In machine learning, feature learning or representation learning is a set of techniques that learn a feature: a transformation of raw data input to a representation that can be effectively exploited in machine learning tasks. This obviates manual feature engineering, which is otherwise necessary, and allows a machine to both learn at a specific task (using the features) and learn the features themselves: to learn how to learn.
Feature learning is motivated by the fact that machine learning tasks such as classification often require input that is mathematically and computationally convenient to process. However, real-world data such as images, video, and sensor measurement is usually complex, redundant, and highly variable. Thus, it is necessary to discover useful features or representations from raw data. Traditional hand-crafted features often require expensive human labor and often rely on expert knowledge. Also, they normally do not generalize well. This motivates the design of efficient feature learning techniques, to automate and generalize this.
Feature learning can be divided into two categories: supervised and unsupervised feature learning, analogous to these categories in machine learning generally.
Supervised feature learning is learning features from labeled data. Several approaches are introduced in the following.
Dictionary learning is to learn a set (dictionary) of representative elements from the input data such that each data point can be represented as a weighted sum of the representative elements. The dictionary elements and the weights may be found by minimizing the average representation error (over the input data), together with L1 regularization on the weights to enable sparsity (i.e., the representation of each data point has only a few nonzero weights).

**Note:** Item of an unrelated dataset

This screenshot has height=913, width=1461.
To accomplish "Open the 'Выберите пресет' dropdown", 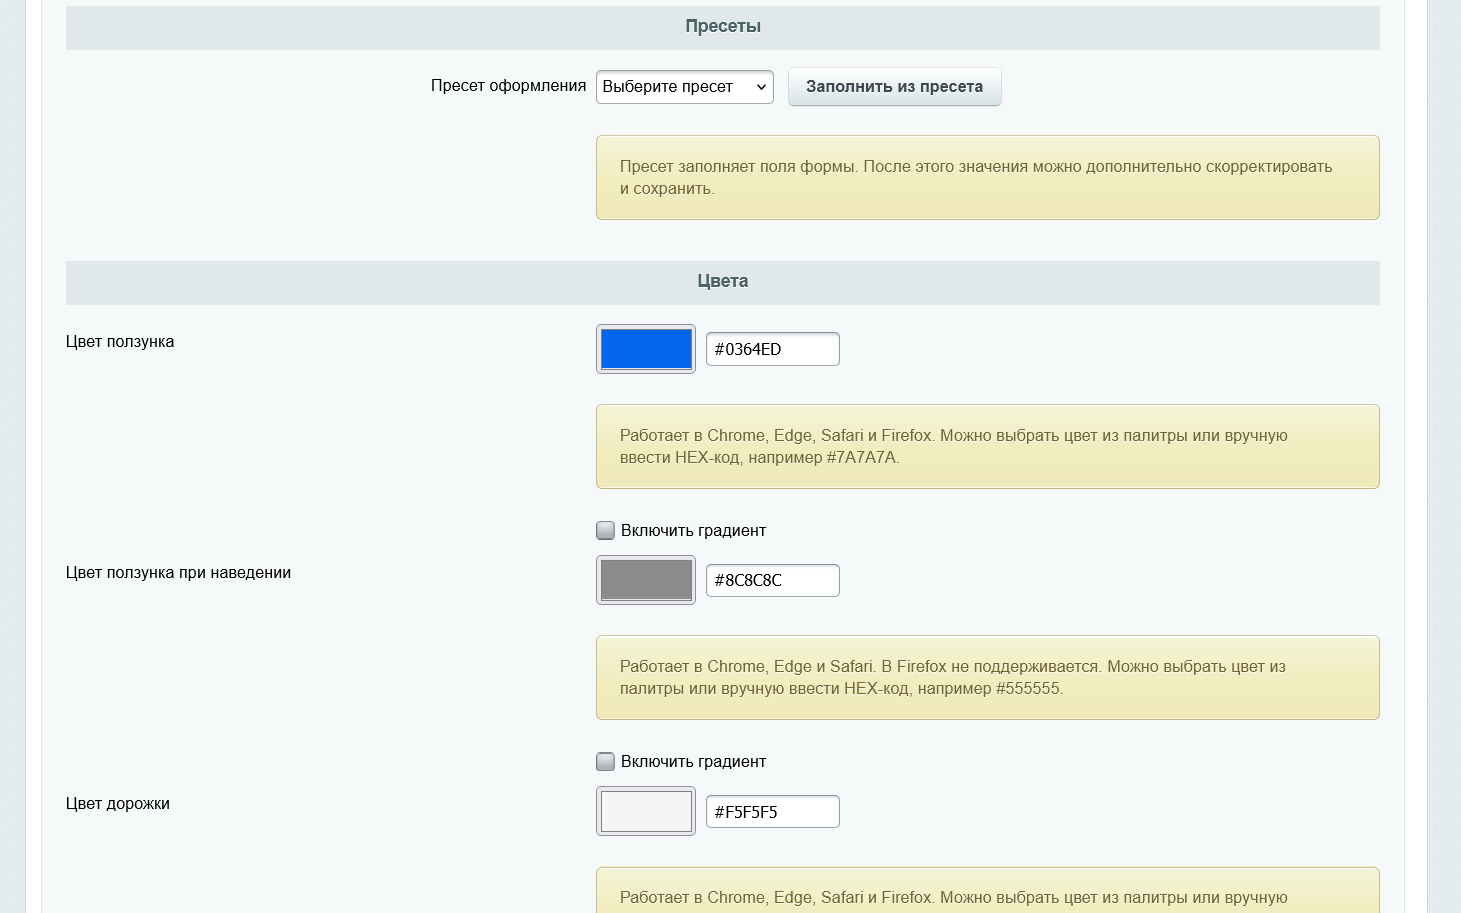I will click(684, 87).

Supervised dictionary learning exploits both the structure underlying the input data and the labels for optimizing the dictionary elements. For example, a supervised dictionary learning technique was proposed by Mairal et al. in 2009. The authors apply dictionary learning on classification problems by jointly optimizing the dictionary elements, weights for representing data points, and parameters of the classifier based on the input data. In particular, a minimization problem is formulated, where the objective function consists of the classification error, the representation error, an L1 regularization on the representing weights for each data point (to enable sparse representation of data), and an L2 regularization on the parameters of the classifier.